In fourth quarter 2017, comparable earnings also excluded:
an $804 million recovery of deferred income taxes as a result of U.S. Tax Reform
a $136 million after-tax gain related to the sale of our Ontario solar assets
a $64 million net after-tax gain related to the monetization of our U.S. Northeast power generation assets, which included an incremental after-tax loss of $7 million recorded on the sale of the thermal and wind package, $23 million of after-tax third-party insurance proceeds related to a 2017 Ravenswood outage and income tax adjustments
a $954 million after-tax impairment charge for the Energy East pipeline and related projects as a result of our decision not to proceed with the project applications
a $9 million after-tax charge related to the maintenance and liquidation of Keystone XL assets which were expensed pending further advancement of the project.
In third quarter 2017, comparable earnings also excluded:
an incremental net loss of $12 million related to the monetization of our U.S. Northeast power generation assets, which included an incremental loss of $7 million after tax on the sale of the thermal and wind package and $14 million of after-tax disposition costs and income tax adjustments
an after-tax charge of $30 million for integration-related costs associated with the acquisition of Columbia
an after-tax charge of $8 million related to the maintenance of Keystone XL assets which were being expensed pending further advancement of the project.



TRANSCANADA [52
THIRD QUARTER 2018

In second quarter 2017, comparable earnings also excluded:
a $265 million net after-tax gain related to the monetization of our U.S. Northeast power generation assets, which included a $441 million after-tax gain on the sale of TC Hydro and an additional loss of $176 million after tax on the sale of the thermal and wind package
an after-tax charge of $15 million for integration-related costs associated with the acquisition of Columbia
an after-tax charge of $4 million related to the maintenance of Keystone XL assets which were being expensed pending further advancement of the project.
In first quarter 2017, comparable earnings also excluded:
a charge of $24 million after tax for integration-related costs associated with the acquisition of Columbia
a charge of $10 million after tax for costs related to the monetization of our U.S. Northeast power generation business
a charge of $7 million after tax related to the maintenance of Keystone XL assets which were being expensed pending further advancement of the project
a $7 million income tax recovery related to the realized loss on a third-party sale of Keystone XL project assets.
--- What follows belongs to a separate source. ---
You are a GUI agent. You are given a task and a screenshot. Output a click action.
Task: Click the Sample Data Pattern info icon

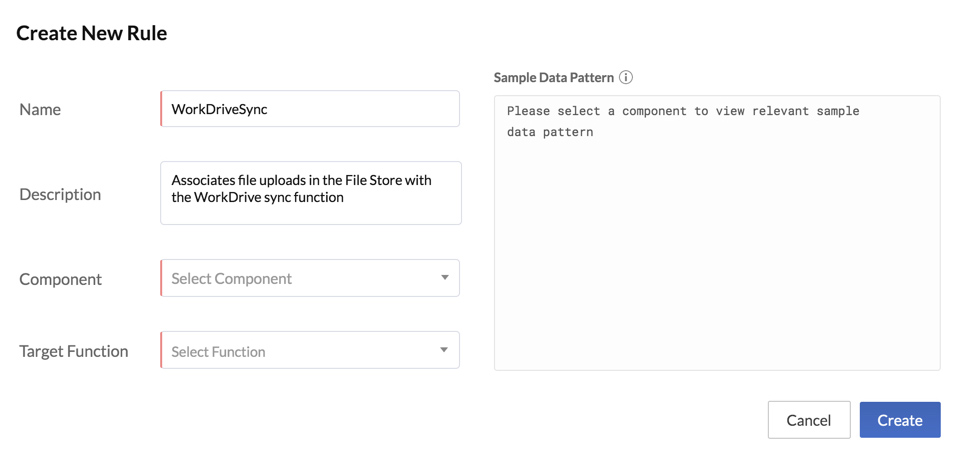click(x=626, y=77)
A provision for the expected pre-tax loss on these assets was included in our 2015 impairment charge but the related income tax recoveries could not be recorded until realized.
In fourth quarter 2016, comparable earnings also excluded:
an $870 million after-tax charge related to the loss on U.S. Northeast power assets held for sale which included an $863 million after-tax loss on the thermal and wind package held for sale and $7 million of after-tax costs related to the monetization
an additional $68 million after-tax loss on the transfer of environmental credits to the Balancing Pool upon final settlement of the Alberta PPA terminations
an after-tax charge of $67 million for costs associated with the acquisition of Columbia which included a $44 million deferred tax adjustment upon acquisition and $23 million of retention, severance and integration costs
an after-tax charge of $18 million related to Keystone XL costs for the maintenance and liquidation of project assets which were being expensed pending further advancement of the project
an after-tax restructuring charge of $6 million for additional expected future losses under lease commitments. These charges formed part of a restructuring initiative, which commenced in 2015, to maximize the effectiveness and efficiency of our existing operations and reduce overall costs.